# Text provided:

This is simple parameter identification tool for FDS. Currently the program uses scikit optimize [https://github.com/scikit-optimize/scikit-optimize] to optimize the model. Scikit-optimize uses sequential model-based optimization (also known as Bayesian Optimization). The optimization uses a response surface fitted to the model evaluations to guide the optimization. TODO: add GAs such as shuffled-complex-evolution. (possibly using SPOTPY [http://fb09-pasig.umwelt.uni-giessen.de/spotpy/])
- FDS
- Python 3
- Python packages: Numpy, Scipy, Matplotlib, pandas, yaml, scikit-learn, scikit-optimize, Jinja2
Easiest way to install the prerequisites
- Install Anaconda (or miniconda) [https://www.anaconda.com/download/#linux]
- Type:
conda install pandas scikit-learn jinja2
conda install -c conda-forge scikit-optimize
Matplotlib and numpy should already be included in the download of anaconda, if you downloaded miniconda or otherwise are missing packages:
conda install numpy scipy matplotlib
pip install pyDOE
pyDOE is needed for lhs sampling
Test installation by typing:
python run_pyropython.py -h
You may also want to install the package by typing
pip install -e .
The "-e" flag stands for "editable". This is needed since this package is very much work in progress.
This should output the following help text
usage: pyropython.py [-h] [-v VERBOSITY] [-n NUM_JOBS] [-m MAX_ITER]
[-i NUM_INITIAL] [-p NUM_POINTS]
fname
positional arguments:
fname Input file name
optional arguments:
-h, --help show this help message and exit
-v VERBOSITY, --verbosity VERBOSITY
increase output verbosity
-n NUM_JOBS, --num_jobs NUM_JOBS
number of concurrent jobs
-m MAX_ITER, --max_iter MAX_ITER
maximum number of iterations
-i NUM_INITIAL, --num_initial NUM_INITIAL
number of points in initial design
-p NUM_POINTS, --num_points NUM_POINTS
number of points per iteration
The input files are standard FDS input files with following additions
- The configuration is given in YAML format file [https://en.wikipedia.org/wiki/YAML]. The configuration is given as a command line parameter
python /path/to/run_pyropython.py config.yml
or, if you installed the package:
pyropython config.yml
In additon to the configuration file, template file(s) are also needed. These should be valid Jinja2 [http://jinja.pocoo.org/docs/2.10/] templates that produce FDS files.
- The Variables that are to be optimized shall be replaced with {{variable name}} (e.g. the variable name surrounded by double curly brackets). For example, variables are defined in the yaml file as:
...
variables:
VAR1: [ 0.1, 0.5]
...
The variable is
...
&MATL ID="ACME STUFF"
DENSITY=100
CONDUCTIVITY = {{VAR1}}
SPECIFIC_HEAT=1
...
The input file is actually a Jinja2 template ([http://jinja.pocoo.org/]). This allows one to create various constructs such as create ramps from parametrized curves: config.yml:
...
variables:
a: [ 0.1, 0.5]
b: [ 0.1, 0.5]
...
template.fds:
...
$MATL ID="test"

# Data block:

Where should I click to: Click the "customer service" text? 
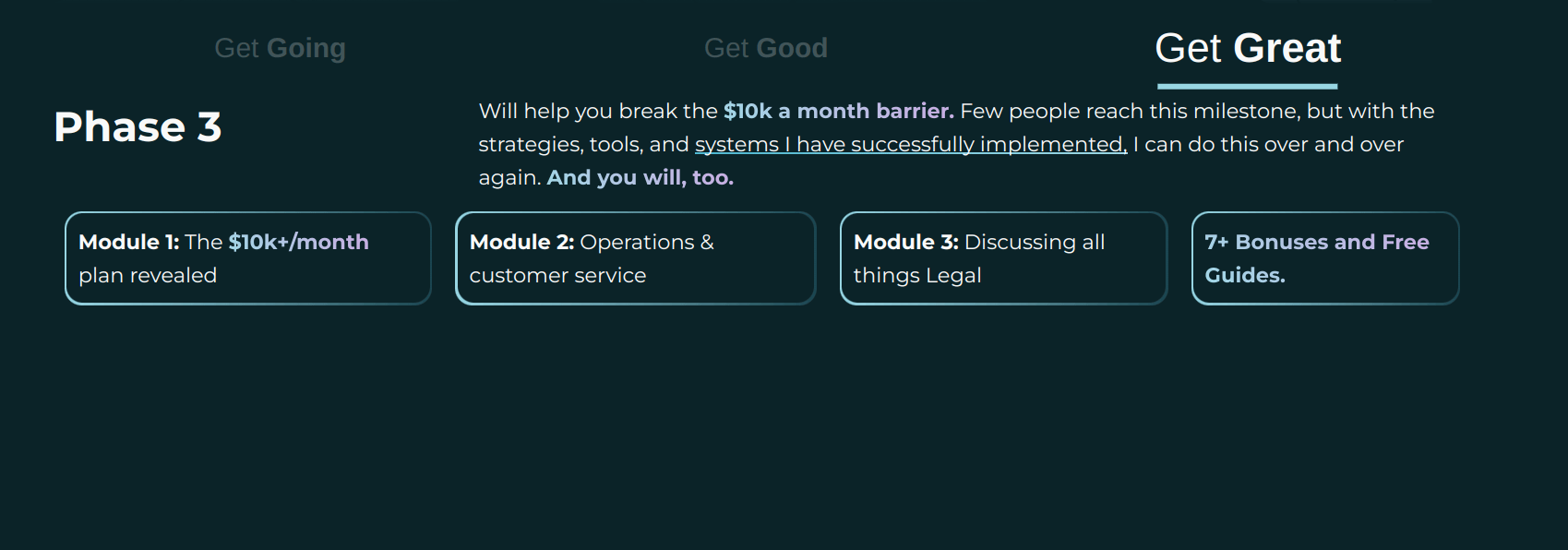click(x=557, y=275)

# Required work:
- 1) In the FDS parameter identification text, what does the "-e" flag in the pip install command stand for, and why is it needed?
- 2) Pick up the FDS parameter identification text right after its final line and keep writing.

# Written answers:
- 1) It stands for "editable," and it is needed because the package is very much work in progress.

- 2)
CONDUCTIVITY = {{conductivity}}
/
{% for number in range(0,600,100) %}
&RAMP ID="CP" , T={{number}} F={{a*number**2+b}}/
{% endfor %}
The for loop at the bottom of the previous example will create a "RAMP from 0 to 600 with step size 100 using with the ramp values calculated from second degree polynomial with parameters a and b. For example, with parameters a=0.01 and b=2 the ramp resulting file will contain:
...
&RAMP ID="CP" , T=0 F=2.0/
&RAMP ID="CP" , T=100 F=102.0/
&RAMP ID="CP" , T=200 F=402.0/
&RAMP ID="CP" , T=300 F=902.0/
&RAMP ID="CP" , T=400 F=1602.0/
&RAMP ID="CP" , T=500 F=2502.0/
...
The jinja2 templates can also contain logic blocks etc.
The configuration file consists of optional and required fields. In this section we go over the configuration file from examples/Birch_TGA_example
These options control the execution of th eprogram
num_jobs: 8 # number of parallel jobs
max_iter: 50 # maximum number of iterations
num_points: 8 # How many points explored per iteration
num_initial: 100 # Number of points in initial design
initial_design: lhs
# full path to fds executable
fds_command: /home/tstopi/Firemodels/fds/Build/mpi_intel_linux_64/fds_mpi_intel_linux_64
- num_jobs: How many parallel jobs to run when evaluating the objective function. (i.e. how many processors available for running FDS)
- max_iter: How many iterations to run after the initial design.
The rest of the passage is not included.